#### [Job 1]
Could you print the whole passage on Advent devotion, word for word?
----
Because of the pace of December, with its special decorations, parties, gifts, and other activities that people enjoy, people may be less likely to make time for personal devotion.

During Advent, the worship we encourage should be beyond the sanctuary, in the homes and private spaces of the lives of our church members. Some of the most important worship that will take place will be in the personal devotional space that people create this time of year. Because of the pace of December, with its special decorations, parties, gifts, and other activities that people enjoy, they may be less likely to make time for personal devotion. It is the role of the church to empower the spiritual focus of Advent.

Barbara, the associate pastor at the church Tom serves, asked a group of church members to talk about Advent and Christmas and share what the church could do to make the season more meaningful. One of the participants, Bill, shared that his family had a tradition of making an Advent log. The Advent log was essentially a traditional Advent wreath that used a log with five holes drilled into it for the candles. Bill shared how he and his father would prepare the log, stapling fresh greenery to its sides, and he described the joy of lighting the candles as the family shared daily devotions.
----
#### [Job 2]
Can you arrange the rows below as a numbered list, skipping any blank lines and leaving the pictures out?

#### [Data in this exercise]
----
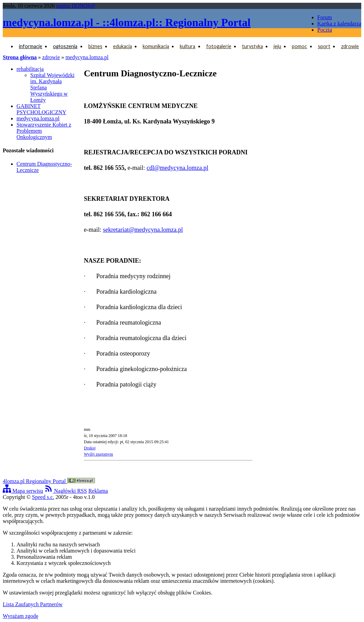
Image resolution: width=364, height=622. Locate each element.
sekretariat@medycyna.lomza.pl (143, 230)
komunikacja (156, 46)
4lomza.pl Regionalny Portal (49, 481)
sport (324, 46)
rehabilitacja (30, 69)
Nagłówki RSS (66, 491)
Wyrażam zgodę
----
#### [Final answer 1]
Because of the pace of December, with its special decorations, parties, gifts, and other activities that people enjoy, people may be less likely to make time for personal devotion.

During Advent, the worship we encourage should be beyond the sanctuary, in the homes and private spaces of the lives of our church members. Some of the most important worship that will take place will be in the personal devotional space that people create this time of year. Because of the pace of December, with its special decorations, parties, gifts, and other activities that people enjoy, they may be less likely to make time for personal devotion. It is the role of the church to empower the spiritual focus of Advent.

Barbara, the associate pastor at the church Tom serves, asked a group of church members to talk about Advent and Christmas and share what the church could do to make the season more meaningful. One of the participants, Bill, shared that his family had a tradition of making an Advent log. The Advent log was essentially a traditional Advent wreath that used a log with five holes drilled into it for the candles. Bill shared how he and his father would prepare the log, stapling fresh greenery to its sides, and he described the joy of lighting the candles as the family shared daily devotions.

#### [Final answer 2]
1. Image resolution: width=364, height=622. Locate each element.
2. sekretariat@medycyna.lomza.pl (143, 230)
3. komunikacja (156, 46)
4. 4lomza.pl Regionalny Portal (49, 481)
5. sport (324, 46)
6. rehabilitacja (30, 69)
7. Nagłówki RSS (66, 491)
8. Wyrażam zgodę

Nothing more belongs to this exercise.